How the Pandemic Changed Mental HealthBy Antonio Gozain | Wed, 09/29/2021 - 18:28
The pandemic accelerated changes in people’s perspective of mental health and shifted the industry in Mexico, revealed the ENCOVID-19 poll published by Universidad Iberoamericana.
As countries restricted movement to contain the spread of the pandemic, people experienced changes to their daily routines and many adopted teleworking or home-schooling, further limiting personal interaction. Others faced economic problems due to unemployment. During 2020, in Mexico 27.3 percent of individuals over 18-years-old presented depression symptoms and 32.4 percent suffered severe anxiety symptoms, according to ENCOVID-19.

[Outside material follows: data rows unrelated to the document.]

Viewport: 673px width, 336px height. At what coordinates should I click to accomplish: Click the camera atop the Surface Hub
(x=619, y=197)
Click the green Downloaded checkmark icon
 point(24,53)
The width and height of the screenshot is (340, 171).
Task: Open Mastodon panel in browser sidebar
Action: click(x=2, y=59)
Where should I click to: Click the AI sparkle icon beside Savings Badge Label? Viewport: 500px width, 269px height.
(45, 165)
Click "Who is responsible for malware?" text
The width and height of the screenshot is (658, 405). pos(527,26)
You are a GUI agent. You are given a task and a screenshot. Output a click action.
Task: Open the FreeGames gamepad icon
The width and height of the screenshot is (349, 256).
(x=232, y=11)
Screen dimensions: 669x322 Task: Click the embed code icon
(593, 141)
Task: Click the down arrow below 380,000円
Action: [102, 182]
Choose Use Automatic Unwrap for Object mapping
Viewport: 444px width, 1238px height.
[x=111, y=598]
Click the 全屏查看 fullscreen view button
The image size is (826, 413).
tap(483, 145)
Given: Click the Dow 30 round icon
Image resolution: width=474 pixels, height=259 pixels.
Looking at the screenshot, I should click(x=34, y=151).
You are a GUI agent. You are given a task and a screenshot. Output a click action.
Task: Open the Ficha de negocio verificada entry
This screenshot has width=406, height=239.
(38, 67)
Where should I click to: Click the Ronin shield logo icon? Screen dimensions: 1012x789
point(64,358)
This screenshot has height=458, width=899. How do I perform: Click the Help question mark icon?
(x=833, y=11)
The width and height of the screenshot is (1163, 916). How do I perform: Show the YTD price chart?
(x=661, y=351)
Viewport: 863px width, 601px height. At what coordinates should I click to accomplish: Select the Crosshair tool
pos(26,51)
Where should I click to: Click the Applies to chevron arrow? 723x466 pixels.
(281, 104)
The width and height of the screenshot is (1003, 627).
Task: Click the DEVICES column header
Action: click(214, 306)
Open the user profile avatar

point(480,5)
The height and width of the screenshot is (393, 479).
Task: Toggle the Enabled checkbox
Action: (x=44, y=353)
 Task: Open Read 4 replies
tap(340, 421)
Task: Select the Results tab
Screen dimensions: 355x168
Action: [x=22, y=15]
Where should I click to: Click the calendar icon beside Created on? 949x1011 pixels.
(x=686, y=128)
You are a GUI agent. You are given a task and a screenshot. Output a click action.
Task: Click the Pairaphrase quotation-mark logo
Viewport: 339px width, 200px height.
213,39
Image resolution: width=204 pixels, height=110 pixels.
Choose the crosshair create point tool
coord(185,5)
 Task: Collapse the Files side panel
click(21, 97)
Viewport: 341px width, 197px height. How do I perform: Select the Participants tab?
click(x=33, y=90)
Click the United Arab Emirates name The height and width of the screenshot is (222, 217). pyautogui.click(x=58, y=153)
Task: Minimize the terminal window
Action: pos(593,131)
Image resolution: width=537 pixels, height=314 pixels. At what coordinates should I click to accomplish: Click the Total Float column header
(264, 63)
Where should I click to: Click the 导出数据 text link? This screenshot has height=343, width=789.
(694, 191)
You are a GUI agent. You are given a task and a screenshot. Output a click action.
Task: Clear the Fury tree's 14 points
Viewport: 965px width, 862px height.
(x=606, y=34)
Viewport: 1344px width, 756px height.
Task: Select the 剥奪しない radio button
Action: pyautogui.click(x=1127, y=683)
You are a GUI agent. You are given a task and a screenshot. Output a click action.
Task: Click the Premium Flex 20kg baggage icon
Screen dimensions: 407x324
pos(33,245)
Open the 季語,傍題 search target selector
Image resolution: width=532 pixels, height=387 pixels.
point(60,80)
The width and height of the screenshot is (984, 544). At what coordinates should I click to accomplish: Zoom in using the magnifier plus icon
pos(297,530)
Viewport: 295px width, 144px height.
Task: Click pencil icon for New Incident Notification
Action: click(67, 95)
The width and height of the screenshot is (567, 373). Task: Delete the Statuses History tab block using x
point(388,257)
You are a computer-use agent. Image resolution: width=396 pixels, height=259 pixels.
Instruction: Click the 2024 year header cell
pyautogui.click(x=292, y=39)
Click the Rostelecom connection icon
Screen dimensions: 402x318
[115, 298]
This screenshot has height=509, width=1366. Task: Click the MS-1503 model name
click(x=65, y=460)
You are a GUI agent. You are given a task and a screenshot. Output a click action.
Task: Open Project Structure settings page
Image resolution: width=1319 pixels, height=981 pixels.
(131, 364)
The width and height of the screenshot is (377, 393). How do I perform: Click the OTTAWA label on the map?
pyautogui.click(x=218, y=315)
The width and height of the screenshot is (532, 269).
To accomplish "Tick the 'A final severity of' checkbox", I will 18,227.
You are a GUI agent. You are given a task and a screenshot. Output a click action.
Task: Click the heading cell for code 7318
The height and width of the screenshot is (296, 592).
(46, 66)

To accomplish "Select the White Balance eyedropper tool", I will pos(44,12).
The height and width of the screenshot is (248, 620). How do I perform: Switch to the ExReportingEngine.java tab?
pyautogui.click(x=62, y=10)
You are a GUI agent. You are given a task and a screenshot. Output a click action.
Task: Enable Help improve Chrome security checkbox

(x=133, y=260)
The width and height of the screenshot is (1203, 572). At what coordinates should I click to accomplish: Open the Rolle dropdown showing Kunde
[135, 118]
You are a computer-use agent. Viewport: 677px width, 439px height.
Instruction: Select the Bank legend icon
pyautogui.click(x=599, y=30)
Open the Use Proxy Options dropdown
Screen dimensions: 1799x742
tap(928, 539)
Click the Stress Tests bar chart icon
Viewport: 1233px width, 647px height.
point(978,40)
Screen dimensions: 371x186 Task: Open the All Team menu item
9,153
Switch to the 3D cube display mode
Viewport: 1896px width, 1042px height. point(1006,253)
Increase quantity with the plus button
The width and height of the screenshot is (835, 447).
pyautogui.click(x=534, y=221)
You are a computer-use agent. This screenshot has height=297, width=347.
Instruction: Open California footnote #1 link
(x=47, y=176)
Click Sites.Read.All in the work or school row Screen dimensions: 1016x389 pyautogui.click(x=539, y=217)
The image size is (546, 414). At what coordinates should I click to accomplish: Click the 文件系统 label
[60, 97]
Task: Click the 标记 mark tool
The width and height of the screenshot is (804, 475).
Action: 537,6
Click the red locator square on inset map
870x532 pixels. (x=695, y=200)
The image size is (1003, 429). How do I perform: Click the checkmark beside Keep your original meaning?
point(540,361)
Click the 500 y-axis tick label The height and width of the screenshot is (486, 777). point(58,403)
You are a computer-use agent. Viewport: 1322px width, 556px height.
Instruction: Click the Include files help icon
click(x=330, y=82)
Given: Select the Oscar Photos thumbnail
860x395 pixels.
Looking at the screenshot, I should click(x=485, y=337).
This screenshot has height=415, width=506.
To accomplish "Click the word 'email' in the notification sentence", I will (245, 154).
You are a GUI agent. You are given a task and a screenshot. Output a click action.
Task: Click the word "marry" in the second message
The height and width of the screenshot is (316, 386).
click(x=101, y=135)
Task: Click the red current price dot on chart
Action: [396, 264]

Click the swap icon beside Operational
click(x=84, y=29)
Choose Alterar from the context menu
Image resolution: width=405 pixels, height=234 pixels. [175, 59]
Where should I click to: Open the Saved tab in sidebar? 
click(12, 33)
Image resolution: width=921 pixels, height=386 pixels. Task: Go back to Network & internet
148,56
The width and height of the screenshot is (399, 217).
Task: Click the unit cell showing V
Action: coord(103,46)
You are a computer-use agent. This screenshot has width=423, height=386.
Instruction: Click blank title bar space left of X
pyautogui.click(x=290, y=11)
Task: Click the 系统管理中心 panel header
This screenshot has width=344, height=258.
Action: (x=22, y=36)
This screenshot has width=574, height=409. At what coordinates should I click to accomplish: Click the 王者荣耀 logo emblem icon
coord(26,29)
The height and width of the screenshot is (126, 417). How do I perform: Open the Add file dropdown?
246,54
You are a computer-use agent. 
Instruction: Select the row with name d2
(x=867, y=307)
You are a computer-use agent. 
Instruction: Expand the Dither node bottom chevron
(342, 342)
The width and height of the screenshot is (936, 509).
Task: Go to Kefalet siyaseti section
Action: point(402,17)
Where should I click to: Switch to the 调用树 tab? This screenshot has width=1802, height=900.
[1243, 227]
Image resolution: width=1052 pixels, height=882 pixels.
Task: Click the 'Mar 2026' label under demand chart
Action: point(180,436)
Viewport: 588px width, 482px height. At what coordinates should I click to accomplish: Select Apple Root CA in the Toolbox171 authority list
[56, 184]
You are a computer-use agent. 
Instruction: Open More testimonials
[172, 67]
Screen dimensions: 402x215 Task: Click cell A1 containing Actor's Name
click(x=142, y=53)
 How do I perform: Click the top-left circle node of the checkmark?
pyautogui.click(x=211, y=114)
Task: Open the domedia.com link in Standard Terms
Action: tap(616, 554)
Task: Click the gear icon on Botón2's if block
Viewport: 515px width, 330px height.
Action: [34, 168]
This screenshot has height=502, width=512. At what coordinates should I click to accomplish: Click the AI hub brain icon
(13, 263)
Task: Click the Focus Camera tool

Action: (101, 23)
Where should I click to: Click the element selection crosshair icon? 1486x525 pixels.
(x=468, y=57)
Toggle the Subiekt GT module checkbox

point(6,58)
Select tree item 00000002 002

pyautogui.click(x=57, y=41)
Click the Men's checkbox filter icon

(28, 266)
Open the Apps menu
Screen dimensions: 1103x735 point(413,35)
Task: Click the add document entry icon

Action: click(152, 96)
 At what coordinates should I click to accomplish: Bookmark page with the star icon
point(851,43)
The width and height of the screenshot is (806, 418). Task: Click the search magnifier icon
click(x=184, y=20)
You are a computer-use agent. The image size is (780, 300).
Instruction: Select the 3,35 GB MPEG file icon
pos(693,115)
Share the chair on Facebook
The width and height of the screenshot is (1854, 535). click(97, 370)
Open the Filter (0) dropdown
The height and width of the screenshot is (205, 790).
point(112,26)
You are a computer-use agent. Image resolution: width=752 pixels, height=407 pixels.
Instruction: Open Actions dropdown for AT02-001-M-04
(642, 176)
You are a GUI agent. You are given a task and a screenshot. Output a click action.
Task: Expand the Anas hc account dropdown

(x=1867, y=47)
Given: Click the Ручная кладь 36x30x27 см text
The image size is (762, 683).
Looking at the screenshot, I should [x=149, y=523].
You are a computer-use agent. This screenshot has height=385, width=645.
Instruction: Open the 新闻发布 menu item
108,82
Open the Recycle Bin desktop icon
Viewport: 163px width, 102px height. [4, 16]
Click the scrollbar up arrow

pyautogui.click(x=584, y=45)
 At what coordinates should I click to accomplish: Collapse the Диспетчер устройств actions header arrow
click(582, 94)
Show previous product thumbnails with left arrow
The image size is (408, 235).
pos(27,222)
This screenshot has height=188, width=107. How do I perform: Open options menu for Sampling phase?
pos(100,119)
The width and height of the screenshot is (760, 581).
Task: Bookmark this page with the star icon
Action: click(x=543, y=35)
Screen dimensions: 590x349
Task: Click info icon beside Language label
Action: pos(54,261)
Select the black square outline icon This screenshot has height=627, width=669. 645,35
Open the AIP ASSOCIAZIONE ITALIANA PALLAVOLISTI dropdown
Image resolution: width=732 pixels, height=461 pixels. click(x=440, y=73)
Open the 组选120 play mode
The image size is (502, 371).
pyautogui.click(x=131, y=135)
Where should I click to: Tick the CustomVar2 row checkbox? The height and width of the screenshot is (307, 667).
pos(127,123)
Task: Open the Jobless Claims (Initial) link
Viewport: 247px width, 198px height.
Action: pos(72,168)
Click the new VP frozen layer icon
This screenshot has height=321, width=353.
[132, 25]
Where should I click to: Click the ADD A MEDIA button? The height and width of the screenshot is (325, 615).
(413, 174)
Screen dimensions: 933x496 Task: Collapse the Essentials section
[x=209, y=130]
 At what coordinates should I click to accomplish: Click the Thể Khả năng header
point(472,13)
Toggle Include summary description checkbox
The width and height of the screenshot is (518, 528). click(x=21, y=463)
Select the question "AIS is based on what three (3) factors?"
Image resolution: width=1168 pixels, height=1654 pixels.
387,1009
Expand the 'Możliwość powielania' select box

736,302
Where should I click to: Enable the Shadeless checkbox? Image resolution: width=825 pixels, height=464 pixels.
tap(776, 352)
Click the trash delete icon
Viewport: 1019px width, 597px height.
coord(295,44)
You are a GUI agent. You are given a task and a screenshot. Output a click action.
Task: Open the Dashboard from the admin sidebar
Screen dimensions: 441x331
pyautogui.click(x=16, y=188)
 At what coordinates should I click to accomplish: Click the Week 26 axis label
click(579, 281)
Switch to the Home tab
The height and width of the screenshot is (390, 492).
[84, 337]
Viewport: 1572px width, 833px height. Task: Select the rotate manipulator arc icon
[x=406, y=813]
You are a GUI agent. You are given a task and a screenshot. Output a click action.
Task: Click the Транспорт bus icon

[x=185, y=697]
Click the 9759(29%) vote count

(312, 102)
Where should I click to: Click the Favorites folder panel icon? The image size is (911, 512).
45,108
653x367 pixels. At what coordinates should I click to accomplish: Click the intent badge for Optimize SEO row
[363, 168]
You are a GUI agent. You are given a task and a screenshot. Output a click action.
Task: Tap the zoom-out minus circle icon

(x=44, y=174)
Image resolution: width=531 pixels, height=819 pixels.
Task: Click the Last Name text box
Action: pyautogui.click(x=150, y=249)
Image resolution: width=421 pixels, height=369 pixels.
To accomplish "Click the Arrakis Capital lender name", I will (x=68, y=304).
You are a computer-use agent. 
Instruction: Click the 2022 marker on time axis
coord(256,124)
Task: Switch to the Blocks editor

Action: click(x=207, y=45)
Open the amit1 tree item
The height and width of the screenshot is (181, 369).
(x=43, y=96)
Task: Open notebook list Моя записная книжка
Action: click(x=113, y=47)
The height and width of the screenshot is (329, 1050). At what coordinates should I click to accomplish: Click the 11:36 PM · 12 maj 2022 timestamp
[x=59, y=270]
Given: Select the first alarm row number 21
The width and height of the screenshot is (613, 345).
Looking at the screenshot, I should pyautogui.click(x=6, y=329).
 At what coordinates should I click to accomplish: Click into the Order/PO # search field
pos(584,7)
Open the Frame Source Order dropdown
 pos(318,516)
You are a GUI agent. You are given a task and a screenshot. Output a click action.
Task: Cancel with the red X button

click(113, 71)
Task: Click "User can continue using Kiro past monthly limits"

Adaptation to new lifestyle changes was not easy for everyone, in addition to “managing the fear of contracting the virus and worry about people close to us who are particularly vulnerable,” said WHO. These circumstances prompted institutions to promote several mental health campaigns with general advice such as keeping informed, having a routine, minimizing newsfeeds, keeping social contact at least digitally and monitoring screen time and video games.
The pandemic shifted dramatically the perspective from people regarding mental health. From May 25, 2020, to June 11, 2020, when mobility restrictions in Mexico were at their peak, IMSS reported 1,379 requests for telephone attention trough its Mental Health Action Plan. “One of the positive aspects of the pandemic is that there is no return to the stigma people had about mental health. Psychiatrists became more important than ever after the lockdowns and other measures that COVID-19 brought,” said during Mexico Health Summit 2021 ECHO Edilberto Peña de León, Director General at CISNE México. “About 70 percent of the global population changed their sleeping patterns during the pandemic.”
The digital transformation triggered by the pandemic impacted the private mental health sector, which became more open to telemedicine. Psychologists and psychiatrists across Mexico and the world started offering telemedicine services and ended up accessing to a larger population of potential patients, even from different places. “Ten percent of my medical office’s patients are from different states or countries,” said Peña de León.
Psicólogos Sin Fronteras, an international organization founded in 2000, strengthen its position in Mexico during the last two years and launched a mental healthcare brigade in 2020 alongside jointly with Centro IC. The brigade offered free mental healthcare services during the pandemic through telemedicine and phone calls.
The increased attention in mental health, in addition to the technological tools that the pandemic boosted in Mexico, has changed the entire industry. However, there is still a long way to go regarding regulations, good practices, e-prescriptions and a legal framework to make telemedicine a reality, wrote in MBN Christian López-Silva, Partner of Healthcare and Life Sciences at Baker McKenzie. “We are not there yet in terms of setting the right regulation in relation to electronic prescription in Mexico.”